If you can tough out the lifestyle situation for about 2 years after you finish your training, you should be able to knock out your entire loan amount no matter what you did during residency/fellowship. Good luck!
 
My loans are in $200K+ range and I am also trying to digest repayment options. Is the pay-e regarded as the best option in terms paying the least per month? I will deferr for the first year of residency which is what most people seem to be doing. Has anyone given thought to the loan forgiveness application? The sell is 10 years of payments and then the principal is forgiven but you have to work at a nonprofit location. I want to make sure that I am reading the fine print correctly here. Is the principal balance truly forgiven in full or does it get claimed as earned income for that particular filing year and I get ravaged on taxes?
 
Why defer? Do IBR or so either similar program that pays your interest on subsidized loans. Your income is basically none for your MS 3 year so you won't pay much that first year of residency.
 
My loans are in $200K+ range and I am also trying to digest repayment options. Is the pay-e regarded as the best option in terms paying the least per month? I will deferr for the first year of residency which is what most people seem to be doing. Has anyone given thought to the loan forgiveness application? The sell is 10 years of payments and then the principal is forgiven but you have to work at a nonprofit location. I want to make sure that I am reading the fine print correctly here. Is the principal balance truly forgiven in full or does it get claimed as earned income for that particular filing year and I get ravaged on taxes?

This is the first year for PsLF. It'll likely get pulled from high income earners!
 
Ms4 here. Our school hosted a loan repayment workshop and i wanted to hear other's opinion on what is the best way to balance enjoying life, pay back loan and invest. I am applying for IM and eventually wanted to go into cardiology (i liked EP and interventional a lot). I have $184,000 in direct unsubsidized loan with intesrest rate ranging from 5-6.8%.No other debt and about $12,000 in bank saving. I don't know where i will train for residency but my #1 is in NJ. I will need to rent an apt if i ended up there. My #2 is close to home so I will probably live at home if I end up there. My gf is also in medicine and shes a MS3 with significant amt of loan as well. My initial plan was to do the IBR payment plan and save up the extra money for an apartment's down payment.

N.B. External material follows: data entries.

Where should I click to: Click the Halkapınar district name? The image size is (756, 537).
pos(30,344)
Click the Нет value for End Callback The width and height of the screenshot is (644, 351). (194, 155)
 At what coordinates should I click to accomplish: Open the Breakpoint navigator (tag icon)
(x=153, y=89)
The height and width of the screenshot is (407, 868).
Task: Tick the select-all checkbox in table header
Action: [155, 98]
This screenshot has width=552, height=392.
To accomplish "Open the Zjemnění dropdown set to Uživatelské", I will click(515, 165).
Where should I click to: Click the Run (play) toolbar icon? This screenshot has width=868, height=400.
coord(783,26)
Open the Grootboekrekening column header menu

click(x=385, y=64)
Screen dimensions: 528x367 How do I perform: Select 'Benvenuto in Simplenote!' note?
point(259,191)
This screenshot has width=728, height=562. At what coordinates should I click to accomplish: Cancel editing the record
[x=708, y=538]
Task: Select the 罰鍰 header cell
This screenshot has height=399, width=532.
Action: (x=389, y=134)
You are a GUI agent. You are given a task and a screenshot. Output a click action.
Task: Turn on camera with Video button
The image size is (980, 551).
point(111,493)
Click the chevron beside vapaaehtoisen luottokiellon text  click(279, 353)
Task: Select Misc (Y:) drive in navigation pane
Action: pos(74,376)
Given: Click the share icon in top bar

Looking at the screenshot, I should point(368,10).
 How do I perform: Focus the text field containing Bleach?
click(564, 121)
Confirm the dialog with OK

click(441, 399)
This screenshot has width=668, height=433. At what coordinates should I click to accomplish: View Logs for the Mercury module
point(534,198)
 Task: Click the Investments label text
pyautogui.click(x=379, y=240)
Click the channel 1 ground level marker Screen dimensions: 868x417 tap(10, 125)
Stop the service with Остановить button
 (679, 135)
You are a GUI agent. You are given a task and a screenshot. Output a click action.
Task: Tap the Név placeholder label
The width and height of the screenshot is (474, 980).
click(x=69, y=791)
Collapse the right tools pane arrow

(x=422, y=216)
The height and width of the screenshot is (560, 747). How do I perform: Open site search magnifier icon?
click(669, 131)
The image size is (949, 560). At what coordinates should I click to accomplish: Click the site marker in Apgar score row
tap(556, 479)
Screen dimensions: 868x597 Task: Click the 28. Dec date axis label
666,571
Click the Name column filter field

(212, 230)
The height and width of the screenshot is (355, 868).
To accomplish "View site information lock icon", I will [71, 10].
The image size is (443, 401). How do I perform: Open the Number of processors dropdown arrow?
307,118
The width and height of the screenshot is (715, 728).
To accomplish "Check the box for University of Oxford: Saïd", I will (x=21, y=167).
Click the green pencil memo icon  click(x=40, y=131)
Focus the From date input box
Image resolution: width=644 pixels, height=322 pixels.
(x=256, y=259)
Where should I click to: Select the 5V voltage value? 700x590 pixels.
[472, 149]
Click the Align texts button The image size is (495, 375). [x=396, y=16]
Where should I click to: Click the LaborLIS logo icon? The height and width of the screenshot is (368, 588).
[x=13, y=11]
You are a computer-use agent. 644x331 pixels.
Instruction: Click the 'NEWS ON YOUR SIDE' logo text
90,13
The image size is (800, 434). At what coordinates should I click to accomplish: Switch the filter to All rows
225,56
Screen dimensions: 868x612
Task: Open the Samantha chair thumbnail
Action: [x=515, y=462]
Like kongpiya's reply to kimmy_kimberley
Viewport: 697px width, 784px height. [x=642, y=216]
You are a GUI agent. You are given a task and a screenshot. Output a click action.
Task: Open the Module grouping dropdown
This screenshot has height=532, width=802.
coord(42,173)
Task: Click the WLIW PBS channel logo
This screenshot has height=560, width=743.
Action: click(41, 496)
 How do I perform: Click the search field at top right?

Are you going to do PSLF? If not, consolidate loans at lower interest rate and pay off aggressively after residency.
 
I deferred my 1st 3 years.
One less bill. Allowed me to save $$, and the comfort of having that $$ in the bank is amazing.

I've got a 10 year payment plan in place starting this fall, and I'm excited at the thought of it only taking that long.
Once I see how my finances settle out, I'll throw more $$ at it to cut down the principal.
 
I was considering doing PSLF but if it's going to be stripped then I am not as sure. Should have went to dental school!
 
lower interest is key, find ways to renegotiate or to roll up your loans to something that cost less monthly. your earning power will catch up, just want to prolong it.